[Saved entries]
---+---

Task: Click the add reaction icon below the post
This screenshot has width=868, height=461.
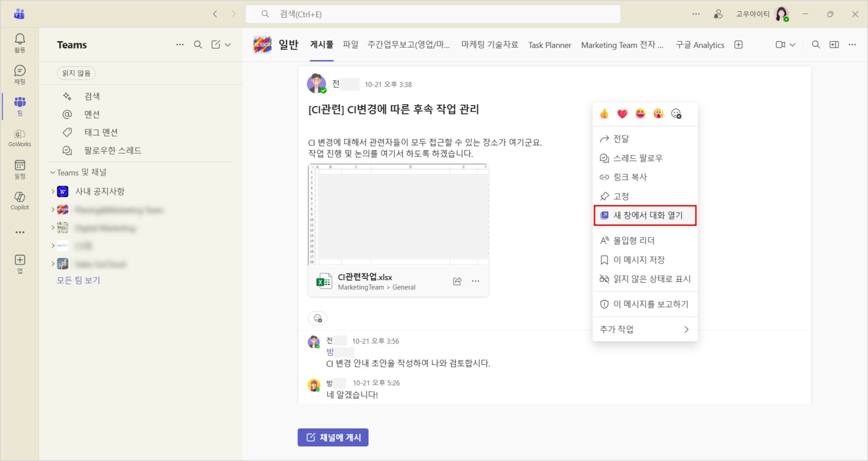Action: [318, 318]
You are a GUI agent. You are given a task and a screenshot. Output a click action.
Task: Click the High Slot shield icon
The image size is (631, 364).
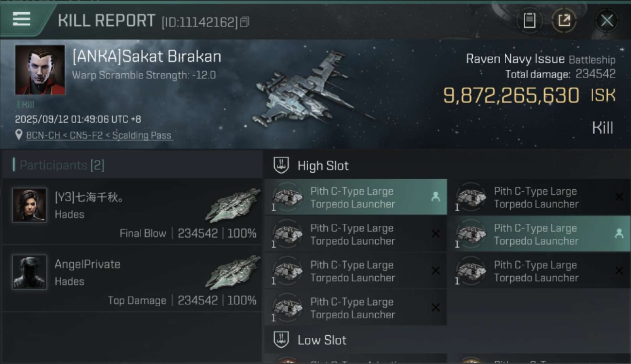[x=282, y=165]
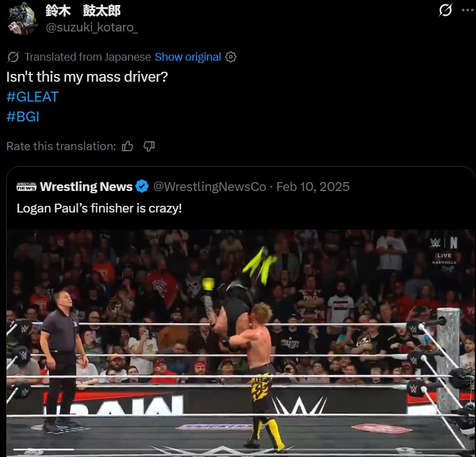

---+---

_ABOUT THIS TASK_.
All of the data needs repeating exactly, but the pictures do not.

_EXERCISE RESPONSE_.
Task: Click the add reaction icon below the post
This screenshot has width=868, height=461.
Action: [318, 318]
You are a GUI agent. You are given a task and a screenshot. Output a click action.
Task: Click the High Slot shield icon
The image size is (631, 364).
[x=282, y=165]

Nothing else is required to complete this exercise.